--- START ---
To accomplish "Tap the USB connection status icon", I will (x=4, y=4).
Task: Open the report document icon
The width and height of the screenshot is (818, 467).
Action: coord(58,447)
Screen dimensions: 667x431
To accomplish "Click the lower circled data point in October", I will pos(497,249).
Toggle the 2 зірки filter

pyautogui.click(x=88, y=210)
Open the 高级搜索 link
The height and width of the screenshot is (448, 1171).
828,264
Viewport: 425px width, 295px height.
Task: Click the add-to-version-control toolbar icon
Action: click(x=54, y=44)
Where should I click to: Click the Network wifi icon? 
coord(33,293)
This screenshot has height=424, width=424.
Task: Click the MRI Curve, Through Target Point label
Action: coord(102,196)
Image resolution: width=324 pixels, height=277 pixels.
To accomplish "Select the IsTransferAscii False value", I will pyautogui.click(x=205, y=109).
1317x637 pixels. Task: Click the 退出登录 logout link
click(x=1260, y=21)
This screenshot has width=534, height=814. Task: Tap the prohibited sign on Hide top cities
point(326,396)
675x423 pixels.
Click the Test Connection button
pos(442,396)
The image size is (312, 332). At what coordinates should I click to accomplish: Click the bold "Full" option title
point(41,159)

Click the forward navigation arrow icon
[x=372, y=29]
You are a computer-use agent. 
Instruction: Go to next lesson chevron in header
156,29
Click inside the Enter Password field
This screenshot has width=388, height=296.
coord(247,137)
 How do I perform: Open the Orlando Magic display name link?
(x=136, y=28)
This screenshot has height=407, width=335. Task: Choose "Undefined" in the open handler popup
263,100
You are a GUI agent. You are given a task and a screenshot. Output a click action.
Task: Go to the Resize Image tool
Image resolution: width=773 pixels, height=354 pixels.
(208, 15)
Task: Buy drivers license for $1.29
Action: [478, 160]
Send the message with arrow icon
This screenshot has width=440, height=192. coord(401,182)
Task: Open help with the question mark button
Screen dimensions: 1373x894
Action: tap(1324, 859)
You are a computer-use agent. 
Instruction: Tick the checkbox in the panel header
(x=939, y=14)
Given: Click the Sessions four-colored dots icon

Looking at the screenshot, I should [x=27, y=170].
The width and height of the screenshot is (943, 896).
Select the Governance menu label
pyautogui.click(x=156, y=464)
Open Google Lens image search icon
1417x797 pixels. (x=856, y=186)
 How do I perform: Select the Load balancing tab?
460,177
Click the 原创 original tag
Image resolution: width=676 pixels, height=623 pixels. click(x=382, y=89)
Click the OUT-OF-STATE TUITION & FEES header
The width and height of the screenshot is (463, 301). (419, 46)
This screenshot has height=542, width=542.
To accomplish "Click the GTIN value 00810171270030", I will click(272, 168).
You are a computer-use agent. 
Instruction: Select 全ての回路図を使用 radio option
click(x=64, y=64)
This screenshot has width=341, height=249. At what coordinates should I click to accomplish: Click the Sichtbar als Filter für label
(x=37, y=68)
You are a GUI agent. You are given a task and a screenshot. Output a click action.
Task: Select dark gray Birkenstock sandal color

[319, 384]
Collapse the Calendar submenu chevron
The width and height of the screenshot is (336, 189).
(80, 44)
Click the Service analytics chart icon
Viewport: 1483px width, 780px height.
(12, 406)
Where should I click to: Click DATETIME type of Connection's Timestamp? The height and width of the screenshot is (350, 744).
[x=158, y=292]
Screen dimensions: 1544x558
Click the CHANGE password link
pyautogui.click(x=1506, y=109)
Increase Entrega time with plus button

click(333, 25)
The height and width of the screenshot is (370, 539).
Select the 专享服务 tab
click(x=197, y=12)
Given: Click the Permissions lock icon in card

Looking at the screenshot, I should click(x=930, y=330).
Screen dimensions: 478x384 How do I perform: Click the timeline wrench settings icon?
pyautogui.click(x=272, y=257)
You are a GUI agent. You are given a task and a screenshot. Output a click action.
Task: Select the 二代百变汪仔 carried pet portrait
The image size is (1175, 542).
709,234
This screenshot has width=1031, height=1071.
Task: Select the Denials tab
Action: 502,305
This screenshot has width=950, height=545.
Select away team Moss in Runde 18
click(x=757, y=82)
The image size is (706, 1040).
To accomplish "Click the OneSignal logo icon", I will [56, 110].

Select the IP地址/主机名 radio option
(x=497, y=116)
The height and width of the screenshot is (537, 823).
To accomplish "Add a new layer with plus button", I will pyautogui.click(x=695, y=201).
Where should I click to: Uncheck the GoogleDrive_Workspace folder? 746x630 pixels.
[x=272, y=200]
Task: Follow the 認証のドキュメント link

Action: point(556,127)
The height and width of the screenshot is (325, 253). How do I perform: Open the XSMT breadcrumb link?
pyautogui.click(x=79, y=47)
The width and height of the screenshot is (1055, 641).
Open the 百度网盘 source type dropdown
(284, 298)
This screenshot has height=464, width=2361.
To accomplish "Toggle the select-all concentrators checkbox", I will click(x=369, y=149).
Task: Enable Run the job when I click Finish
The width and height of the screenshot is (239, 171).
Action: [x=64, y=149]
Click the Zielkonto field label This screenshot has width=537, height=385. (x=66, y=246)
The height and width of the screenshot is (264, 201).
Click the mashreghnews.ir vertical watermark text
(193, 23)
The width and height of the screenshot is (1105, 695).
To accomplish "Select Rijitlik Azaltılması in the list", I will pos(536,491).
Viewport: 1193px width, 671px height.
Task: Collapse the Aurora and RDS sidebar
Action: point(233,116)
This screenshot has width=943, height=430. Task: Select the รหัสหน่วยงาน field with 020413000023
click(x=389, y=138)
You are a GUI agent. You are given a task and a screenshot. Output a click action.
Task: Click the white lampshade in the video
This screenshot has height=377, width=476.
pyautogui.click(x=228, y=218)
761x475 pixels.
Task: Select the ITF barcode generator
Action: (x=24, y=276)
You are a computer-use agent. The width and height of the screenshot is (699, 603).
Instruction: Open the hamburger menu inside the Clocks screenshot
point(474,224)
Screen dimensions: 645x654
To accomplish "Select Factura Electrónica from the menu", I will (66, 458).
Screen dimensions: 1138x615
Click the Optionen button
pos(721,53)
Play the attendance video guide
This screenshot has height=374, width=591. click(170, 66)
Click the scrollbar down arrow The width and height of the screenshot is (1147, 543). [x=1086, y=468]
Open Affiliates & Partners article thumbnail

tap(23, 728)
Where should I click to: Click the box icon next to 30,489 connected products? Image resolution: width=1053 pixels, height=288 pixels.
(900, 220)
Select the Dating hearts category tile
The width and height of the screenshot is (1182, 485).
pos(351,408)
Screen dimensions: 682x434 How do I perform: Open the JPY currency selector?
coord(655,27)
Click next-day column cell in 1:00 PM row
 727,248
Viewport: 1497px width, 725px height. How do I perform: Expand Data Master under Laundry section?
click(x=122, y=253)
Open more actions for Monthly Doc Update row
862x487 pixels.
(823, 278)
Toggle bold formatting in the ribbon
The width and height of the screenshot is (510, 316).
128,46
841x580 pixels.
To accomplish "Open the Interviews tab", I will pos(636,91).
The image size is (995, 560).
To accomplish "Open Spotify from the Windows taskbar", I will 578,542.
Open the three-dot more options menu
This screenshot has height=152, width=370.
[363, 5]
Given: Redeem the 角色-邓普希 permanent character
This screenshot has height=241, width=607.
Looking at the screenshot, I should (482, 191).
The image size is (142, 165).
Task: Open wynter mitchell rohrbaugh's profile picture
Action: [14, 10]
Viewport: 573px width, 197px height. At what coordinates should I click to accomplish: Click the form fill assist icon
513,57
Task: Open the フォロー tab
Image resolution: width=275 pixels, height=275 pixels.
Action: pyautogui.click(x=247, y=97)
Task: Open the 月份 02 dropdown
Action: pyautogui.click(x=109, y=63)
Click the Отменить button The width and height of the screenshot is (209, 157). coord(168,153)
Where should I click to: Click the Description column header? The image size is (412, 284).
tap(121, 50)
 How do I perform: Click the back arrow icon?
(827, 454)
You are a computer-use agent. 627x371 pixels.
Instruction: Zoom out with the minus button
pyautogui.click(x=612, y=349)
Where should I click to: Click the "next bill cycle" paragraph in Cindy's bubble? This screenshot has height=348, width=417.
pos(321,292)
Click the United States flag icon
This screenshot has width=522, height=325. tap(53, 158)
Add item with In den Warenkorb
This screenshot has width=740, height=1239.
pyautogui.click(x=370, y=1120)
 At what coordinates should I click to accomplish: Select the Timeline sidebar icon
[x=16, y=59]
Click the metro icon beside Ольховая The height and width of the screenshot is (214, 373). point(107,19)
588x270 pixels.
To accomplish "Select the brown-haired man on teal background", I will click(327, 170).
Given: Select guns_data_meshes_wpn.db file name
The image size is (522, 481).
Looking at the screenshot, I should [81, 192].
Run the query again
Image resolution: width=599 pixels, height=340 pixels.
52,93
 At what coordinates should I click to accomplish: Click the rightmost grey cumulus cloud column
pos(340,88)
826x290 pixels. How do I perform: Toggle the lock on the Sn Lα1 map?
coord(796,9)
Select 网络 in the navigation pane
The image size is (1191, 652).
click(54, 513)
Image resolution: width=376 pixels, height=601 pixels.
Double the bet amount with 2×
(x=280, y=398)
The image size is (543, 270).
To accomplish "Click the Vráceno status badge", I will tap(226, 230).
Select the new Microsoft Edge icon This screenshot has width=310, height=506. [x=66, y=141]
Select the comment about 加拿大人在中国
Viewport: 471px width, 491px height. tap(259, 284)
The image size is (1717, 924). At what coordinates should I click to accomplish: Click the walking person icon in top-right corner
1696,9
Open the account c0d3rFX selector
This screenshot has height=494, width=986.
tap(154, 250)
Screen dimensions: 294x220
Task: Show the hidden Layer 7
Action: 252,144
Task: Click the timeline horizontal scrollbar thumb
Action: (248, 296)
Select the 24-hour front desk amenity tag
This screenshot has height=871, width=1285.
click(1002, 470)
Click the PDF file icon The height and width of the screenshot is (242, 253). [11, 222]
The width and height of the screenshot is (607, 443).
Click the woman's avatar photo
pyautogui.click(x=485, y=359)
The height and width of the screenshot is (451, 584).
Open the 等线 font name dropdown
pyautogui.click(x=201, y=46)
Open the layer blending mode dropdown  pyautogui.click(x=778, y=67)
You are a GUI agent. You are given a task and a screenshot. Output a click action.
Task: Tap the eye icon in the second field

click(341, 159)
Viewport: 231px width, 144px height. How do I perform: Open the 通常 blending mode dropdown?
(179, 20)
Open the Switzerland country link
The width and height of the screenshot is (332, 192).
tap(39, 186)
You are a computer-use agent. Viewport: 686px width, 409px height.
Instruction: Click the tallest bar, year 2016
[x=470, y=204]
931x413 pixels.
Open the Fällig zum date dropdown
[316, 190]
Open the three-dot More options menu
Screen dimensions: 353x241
--- END ---
*TO DO*
Look above for the line holding "How do I perform: Click the back arrow icon?" and the line holding "Add item with In den Warenkorb". Retype both, and every line between them, word for word and nothing else.

*ANSWER TO THIS PROBLEM*
 How do I perform: Click the back arrow icon?
(827, 454)
You are a computer-use agent. 627x371 pixels.
Instruction: Zoom out with the minus button
pyautogui.click(x=612, y=349)
Where should I click to: Click the "next bill cycle" paragraph in Cindy's bubble? This screenshot has height=348, width=417.
pos(321,292)
Click the United States flag icon
This screenshot has width=522, height=325. tap(53, 158)
Add item with In den Warenkorb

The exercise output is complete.